#### EXERCISE DIRECTIONS
The answer must be every line of the records in which the string "name" appears.

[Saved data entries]
+ + + + +
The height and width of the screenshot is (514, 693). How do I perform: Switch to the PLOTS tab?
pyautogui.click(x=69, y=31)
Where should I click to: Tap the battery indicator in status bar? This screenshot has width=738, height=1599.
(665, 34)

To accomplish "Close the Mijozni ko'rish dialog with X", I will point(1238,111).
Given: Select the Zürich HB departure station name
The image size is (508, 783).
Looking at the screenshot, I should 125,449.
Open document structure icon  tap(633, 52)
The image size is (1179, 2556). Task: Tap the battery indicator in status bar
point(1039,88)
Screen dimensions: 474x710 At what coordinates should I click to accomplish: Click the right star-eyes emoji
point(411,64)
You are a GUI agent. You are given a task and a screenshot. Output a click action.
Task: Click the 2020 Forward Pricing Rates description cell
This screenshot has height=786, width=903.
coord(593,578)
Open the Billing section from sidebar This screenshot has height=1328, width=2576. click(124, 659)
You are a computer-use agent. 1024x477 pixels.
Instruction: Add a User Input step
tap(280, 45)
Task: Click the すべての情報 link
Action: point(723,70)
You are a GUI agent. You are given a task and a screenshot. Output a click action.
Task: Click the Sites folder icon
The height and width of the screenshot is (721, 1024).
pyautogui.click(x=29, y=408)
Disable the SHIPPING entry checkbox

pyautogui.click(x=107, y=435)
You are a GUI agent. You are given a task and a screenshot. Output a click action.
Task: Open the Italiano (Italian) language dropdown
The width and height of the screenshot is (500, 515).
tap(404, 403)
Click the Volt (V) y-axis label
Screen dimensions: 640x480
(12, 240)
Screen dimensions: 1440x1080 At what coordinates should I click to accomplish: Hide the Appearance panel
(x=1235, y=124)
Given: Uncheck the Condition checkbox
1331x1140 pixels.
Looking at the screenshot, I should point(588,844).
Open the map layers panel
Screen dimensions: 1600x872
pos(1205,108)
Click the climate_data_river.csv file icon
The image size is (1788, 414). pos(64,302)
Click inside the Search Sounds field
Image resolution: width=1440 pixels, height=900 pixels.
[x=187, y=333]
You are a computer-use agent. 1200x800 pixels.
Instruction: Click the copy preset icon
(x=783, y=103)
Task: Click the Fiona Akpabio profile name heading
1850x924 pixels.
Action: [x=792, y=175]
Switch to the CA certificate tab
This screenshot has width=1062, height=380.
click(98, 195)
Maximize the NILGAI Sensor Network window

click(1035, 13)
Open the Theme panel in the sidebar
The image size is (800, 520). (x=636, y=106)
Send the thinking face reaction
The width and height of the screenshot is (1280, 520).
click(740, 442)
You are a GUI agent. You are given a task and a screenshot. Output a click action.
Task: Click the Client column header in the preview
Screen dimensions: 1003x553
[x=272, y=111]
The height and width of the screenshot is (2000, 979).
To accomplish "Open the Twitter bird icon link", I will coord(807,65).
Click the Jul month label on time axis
+ + + + +
#### RESULT
Given: Select the Zürich HB departure station name
Task: Click the Fiona Akpabio profile name heading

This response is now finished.